Try just a handful of pasta in the water. Add the zest and juice at the very beginning before the waster even begins to boil. Add the pasta at the right time and cook until done. Let us know the results. 

You might try it with different types of pasta. Some of them are very thick and heavy. They take longer to cook and might need that time to absorb the lemon flavor. Would love to know the end results.


----------



## buckytom (Mar 31, 2018)

I was wondering if you could infuse olive oil with the lemon zests, then add the infused oil to the pasta water.

It is said that you shouldn't add oil to pasta water since  it just floats on top, then sticks to the pasta as you take  out which prevents other sauces from clinging to the pasta, but in this case it would help the lemon flavor  stick.

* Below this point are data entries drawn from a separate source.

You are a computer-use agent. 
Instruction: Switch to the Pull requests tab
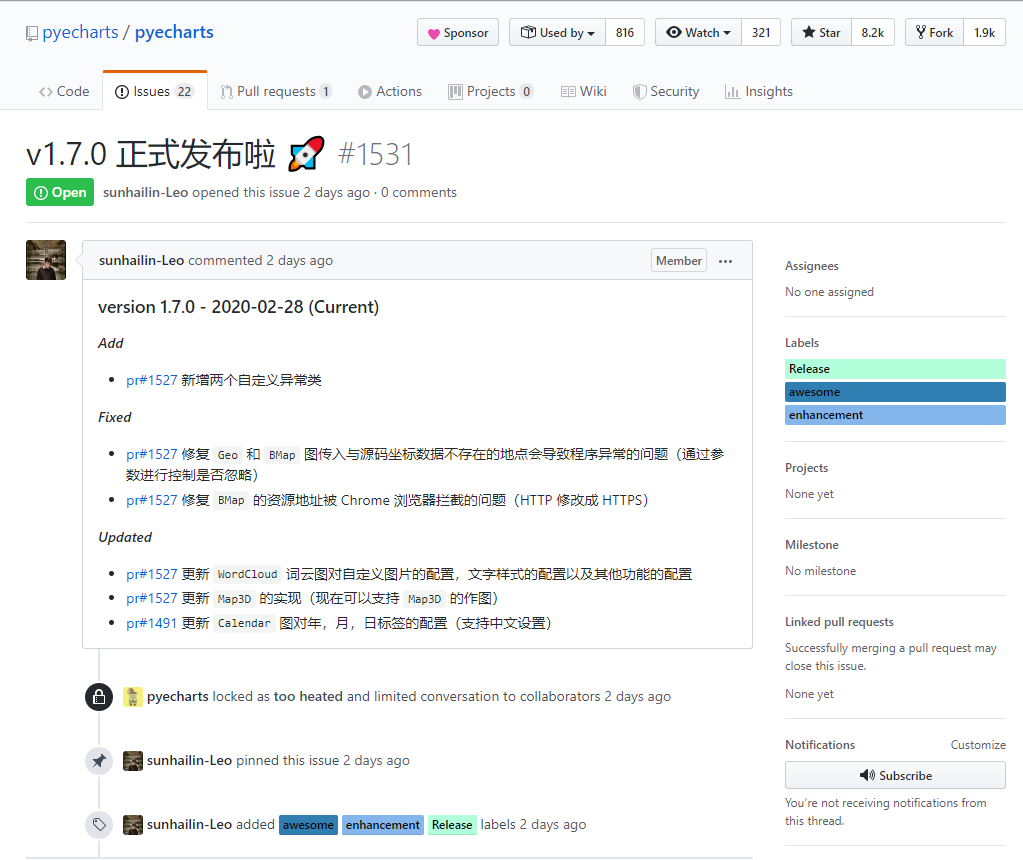(x=276, y=91)
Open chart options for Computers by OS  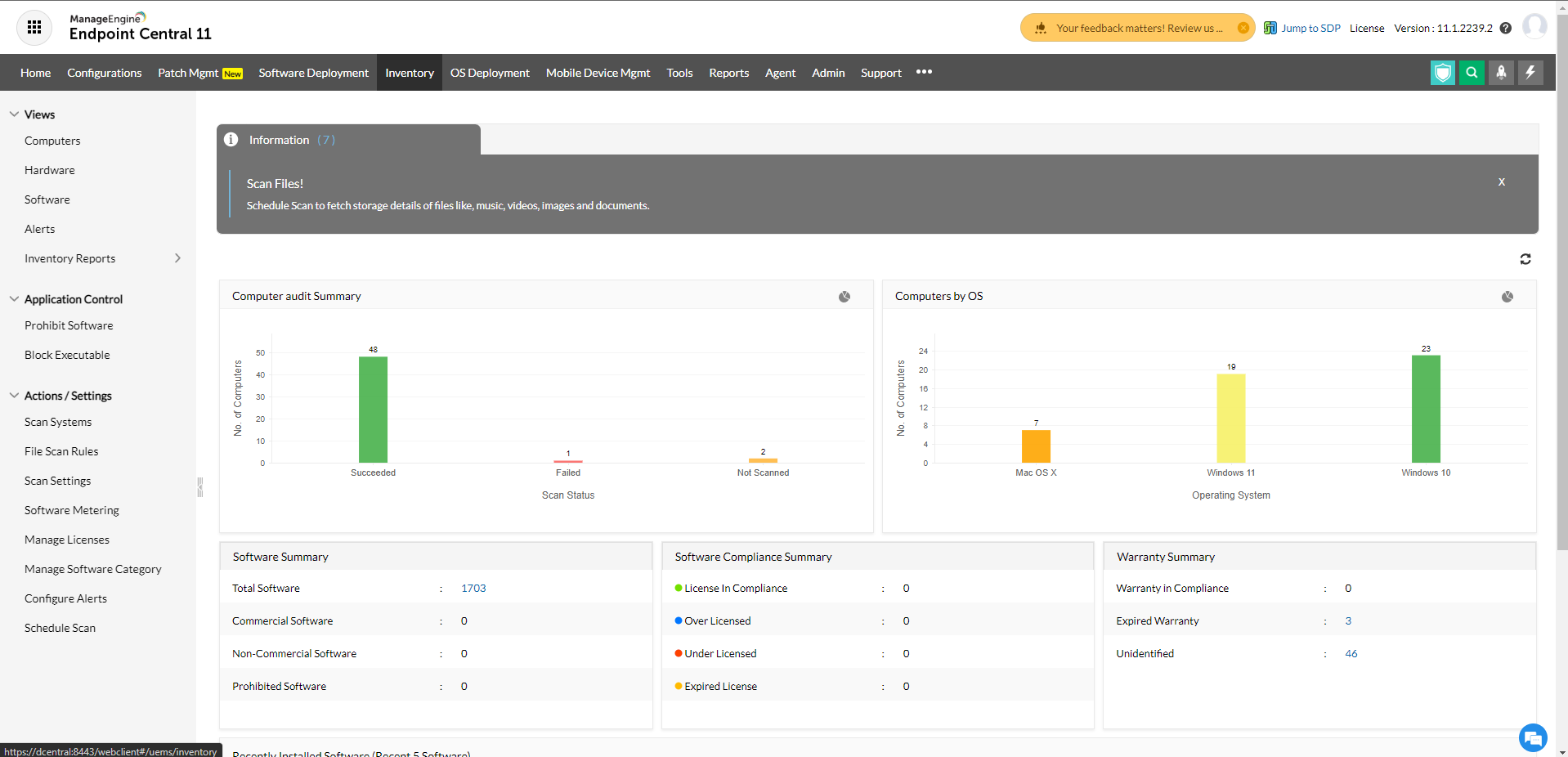[1507, 297]
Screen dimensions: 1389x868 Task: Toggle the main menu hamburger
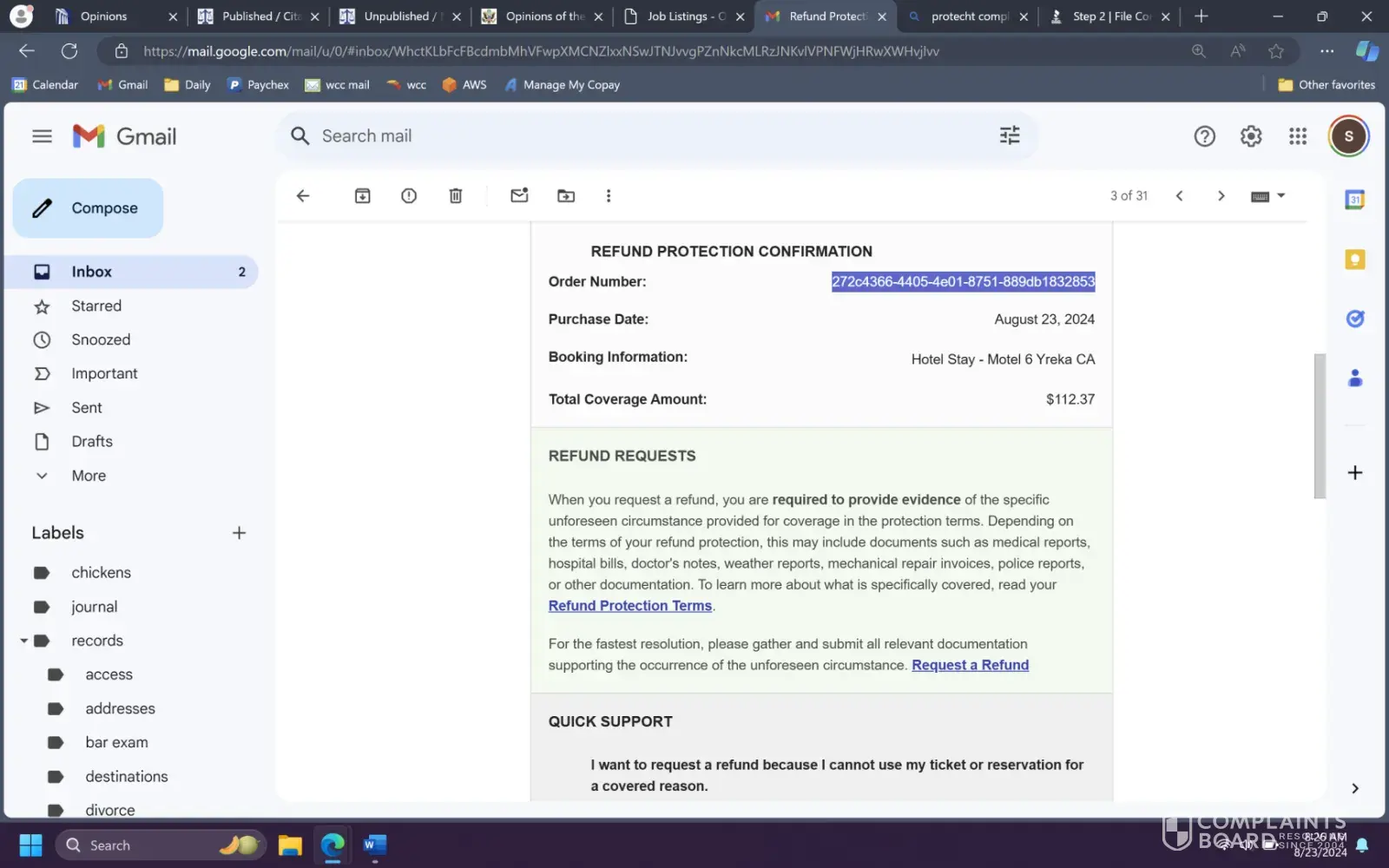click(42, 136)
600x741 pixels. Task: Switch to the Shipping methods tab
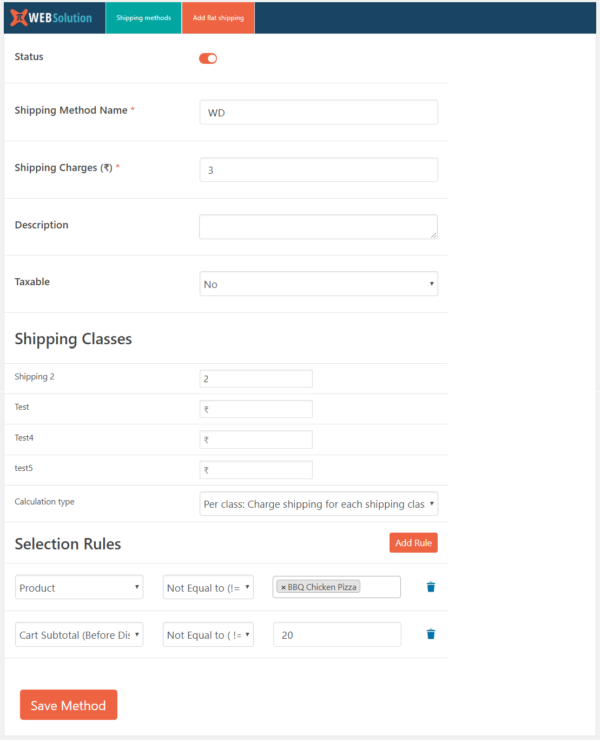click(143, 18)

Although, infusing olive oil with some things can be a no no, such as garlic, but I wonder if lemon zest is ok?


----------



## blissful (Mar 31, 2018)

I was noodling around the internet and came across this lemon zest angel hair pasta, and it sounded good.
Lemon Zest Pasta. | Live Pretty


----------



## buckytom (Mar 31, 2018)

blissful said:


> I was noodling around the internet



Lol.


----------



## blissful (Mar 31, 2018)

buckytom said:


> Lol.


 Your noodle is working. All is not lost!


----------



## Addie (Mar 31, 2018)

Kayelle said:


> Thanks ladies, yes I used both lemon juice and zest in the sauce, and it was delish.
> 
> I'm still wondering about lemon juice in the pasta water for the future.



Try it. It can't hurt anything. I think I will check my fridge and see if there is a lemon in there. If there is, Science 101, here I come. I have the angel hair.


----------